[Some records]

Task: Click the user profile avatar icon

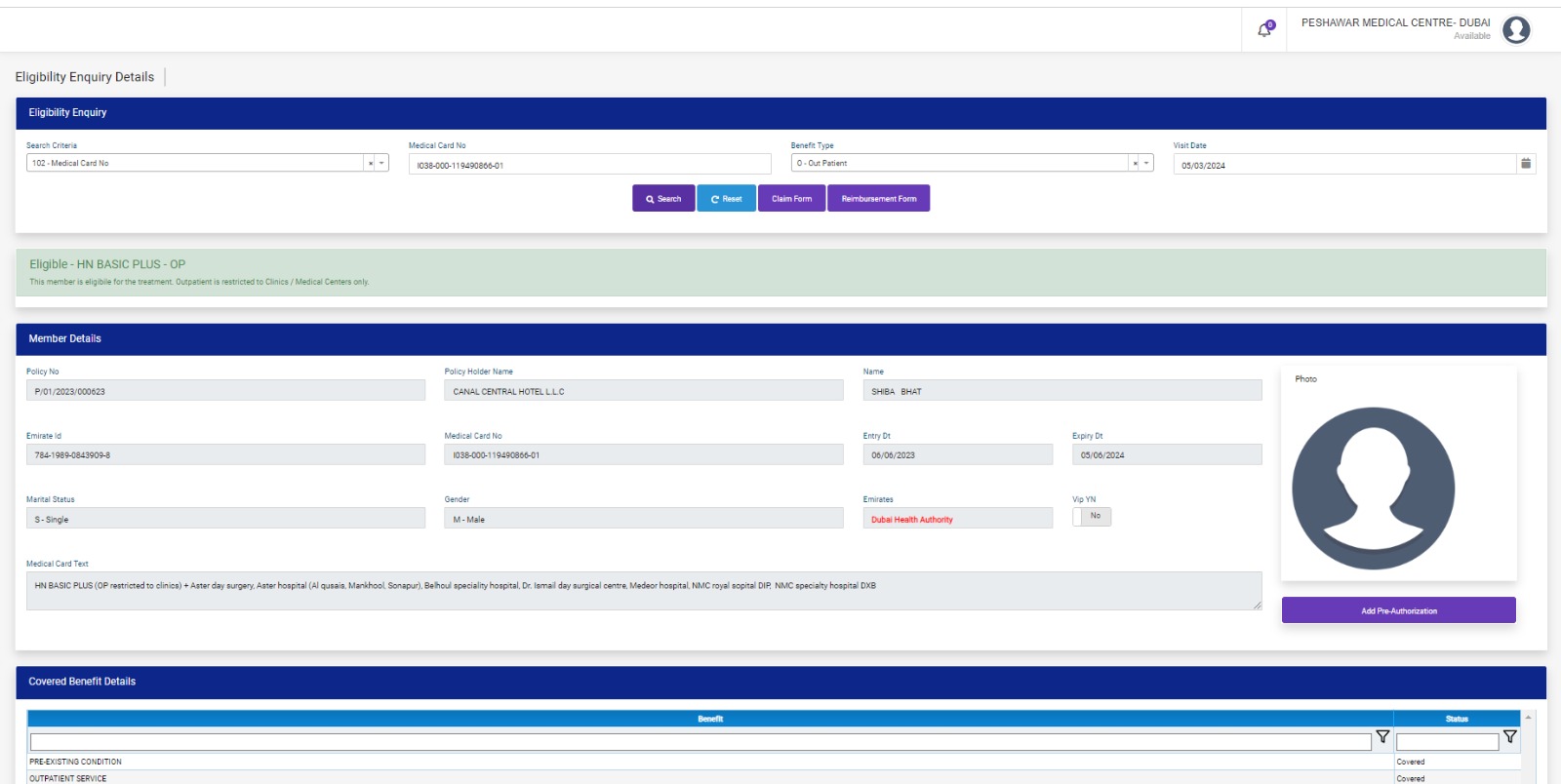Action: [x=1516, y=30]
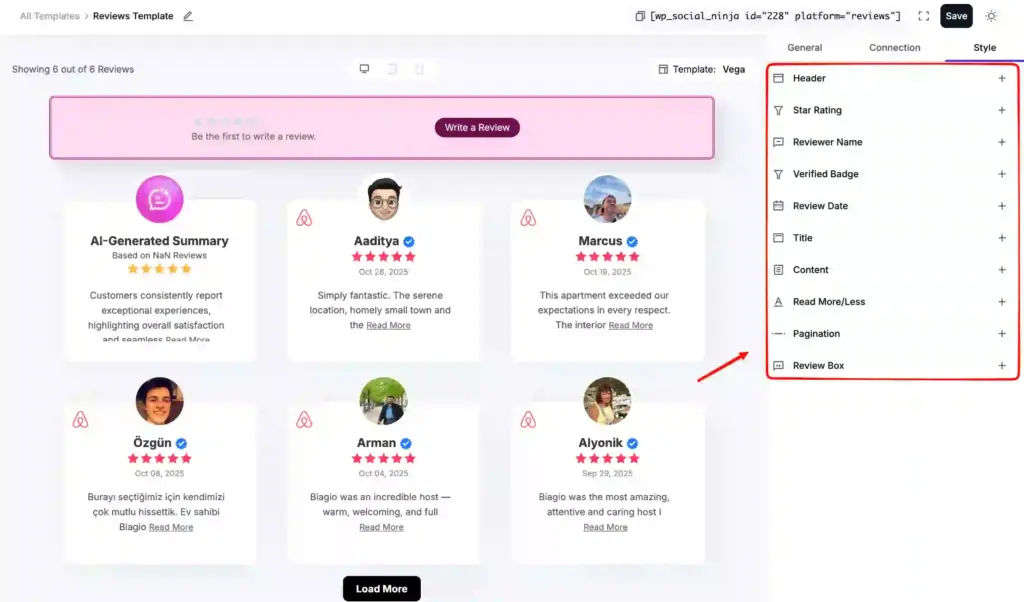Expand the Star Rating style section
1024x602 pixels.
(1002, 110)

**EXERCISE AIM**
Pick out every line in the entries above that contains the word "Click", and copy each one.

**RESULT**
Task: Click the user profile avatar icon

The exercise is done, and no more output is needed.